UFO Reports: Any Truth to Britain's Real X-Files?
U.K. releases thousands of secret documents on UFOs, paranormal reports.
March 4, 2011 — -- Alien abductions, flying saucer sightings, mysterious lights and even extraterrestrial autopsies -- they're all in the real-life X-files released by the British government this week.
As part of a continuing effort to declassify government reports related to unidentified flying objects, the U.K.'s Ministry of Defense and The National Archives this week released about 8,500 pages of UFO-related documents, illustrations, letters, and parliamentary debates from 2000-2005.
Some of the files describe paranormal reports that turned out to be mere pranks; other stories of intergalactic proportions were ultimately found to have earthly explanations. But the British government said 5 percent of the cases remain unsolved.

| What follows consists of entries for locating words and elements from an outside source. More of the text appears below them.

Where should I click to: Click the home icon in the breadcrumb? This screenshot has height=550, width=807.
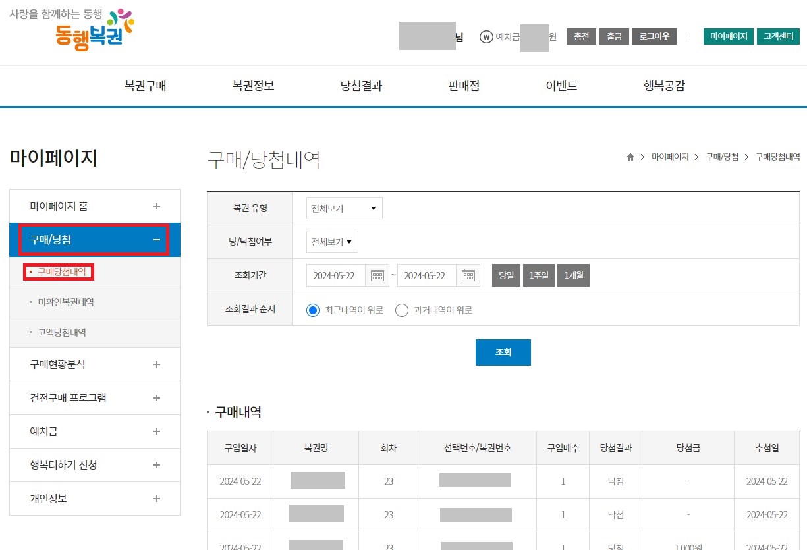click(x=630, y=157)
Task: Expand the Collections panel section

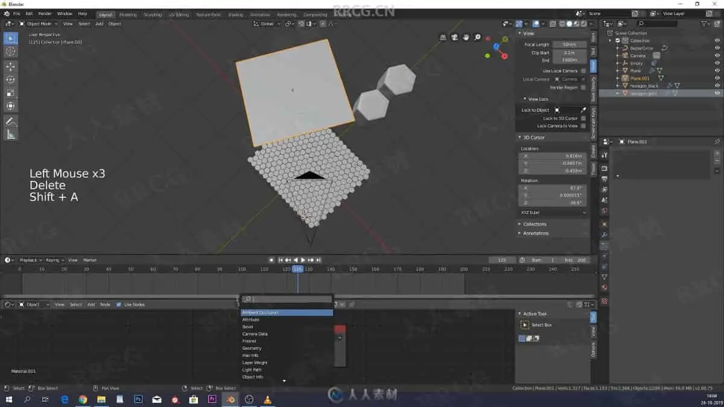Action: click(x=534, y=224)
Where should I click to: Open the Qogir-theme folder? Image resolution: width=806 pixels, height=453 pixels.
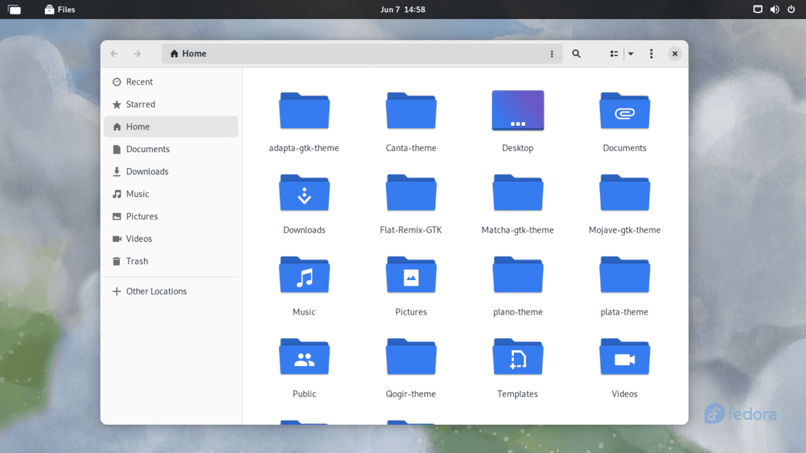pos(411,357)
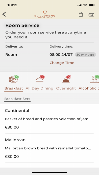This screenshot has height=175, width=99.
Task: Click the Change Time link
Action: 62,63
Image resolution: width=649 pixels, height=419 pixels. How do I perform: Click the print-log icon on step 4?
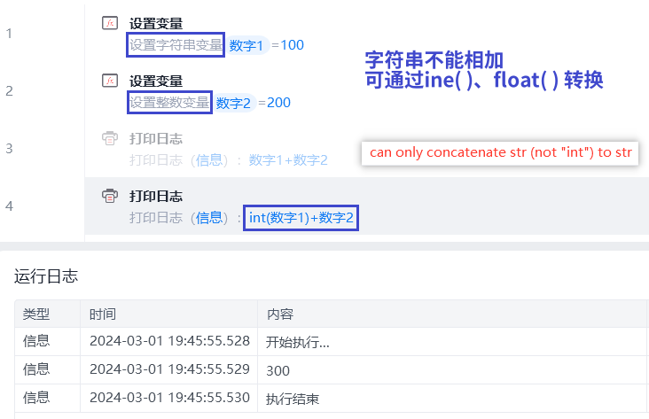(110, 196)
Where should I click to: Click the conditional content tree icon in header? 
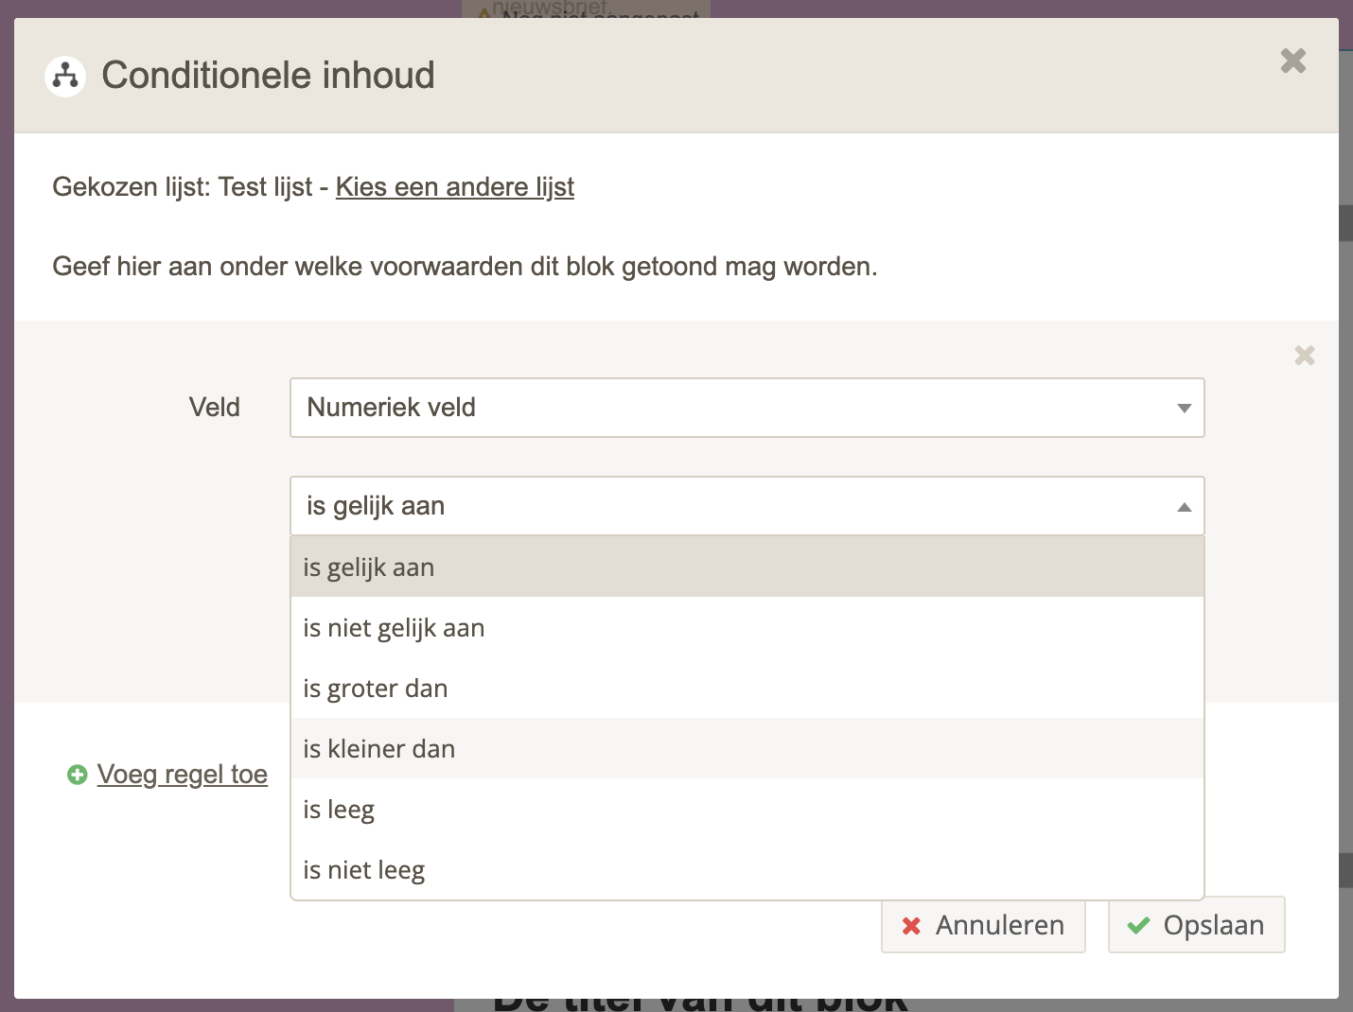point(65,76)
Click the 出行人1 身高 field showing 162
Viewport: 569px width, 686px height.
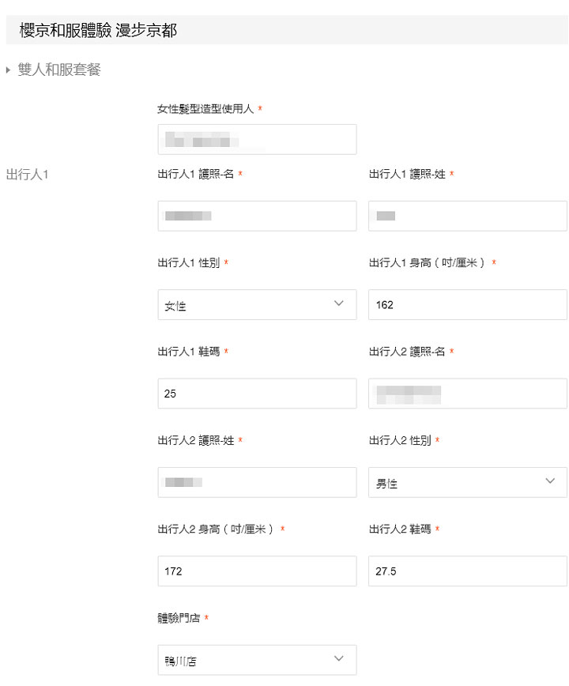coord(468,304)
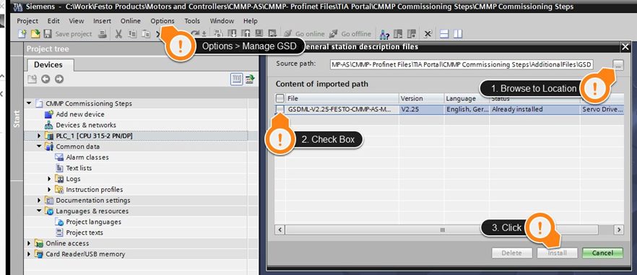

"The official agenda is, I've been told, on both sides of the Atlantic, is that gradual disclosure has to be the way," Timothy Good, a UFO expert and believer, told ABC News' "Good Morning America."
In one account, a British man said he believed he may have been abducted by aliens from his London home in 1999. He said he saw an aircraft hovering over his house and then woke up the next morning to find he had lost a period of time.

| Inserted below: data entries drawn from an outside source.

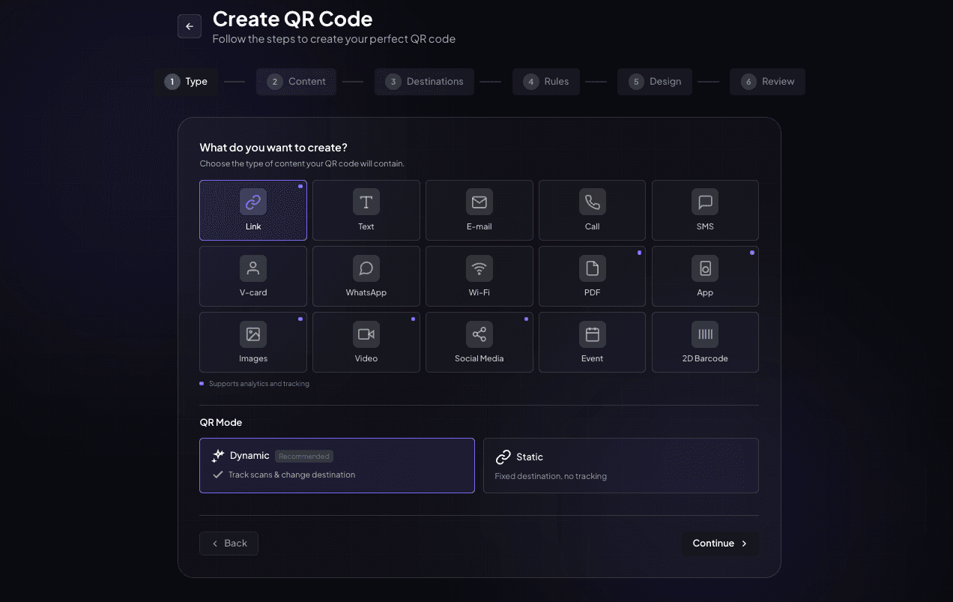Choose the Video QR type
The height and width of the screenshot is (602, 953).
coord(366,342)
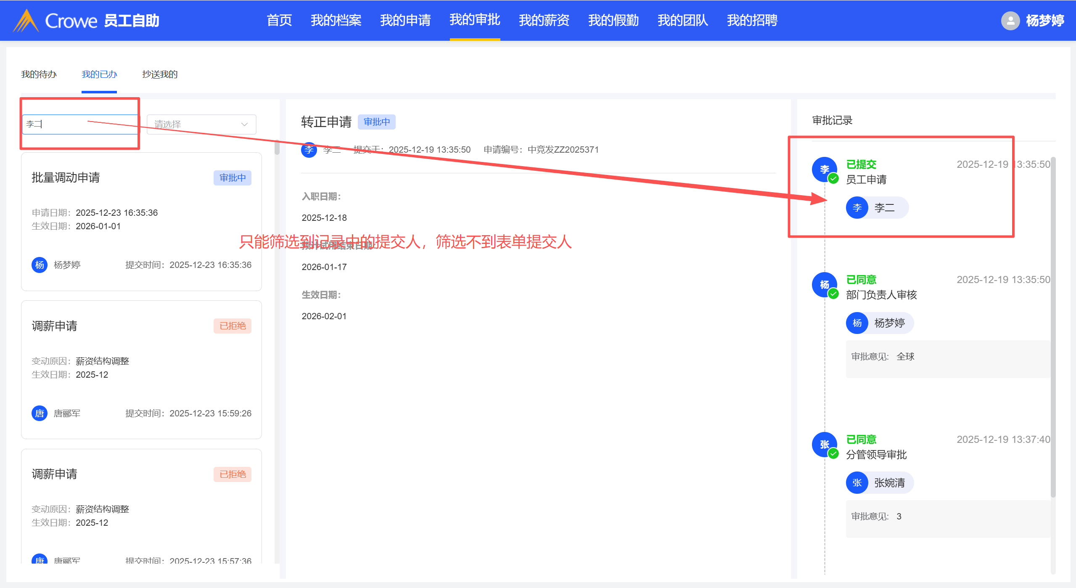Click 唐郦军 avatar in first 调薪申请 card
Image resolution: width=1076 pixels, height=588 pixels.
tap(40, 413)
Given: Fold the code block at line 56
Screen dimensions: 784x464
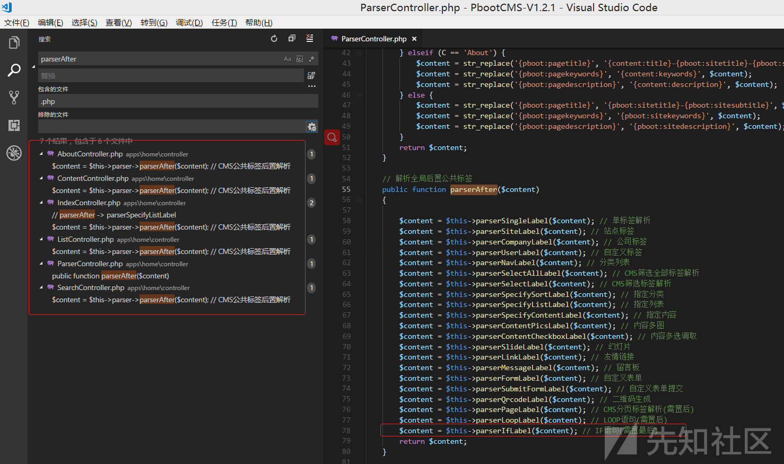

The Ministry of Defense responded to his report saying that the aircraft was probably an "airship" and the so-called missing time period was likely the result of turning the clocks back for daylight savings time.
In another report, a retired Royal Air Force (RAF) officer described an "unusual atmospheric occurrence" in Sri Lanka in March 2004. He said he heard a clap of thunder and then saw a doughnut-shaped cloud in the sky that "did not rise but headed from the high atmosphere towards the earth."
Other files include civilian and military reports of "cone-shaped" objects and unusual flashing lights in the sky.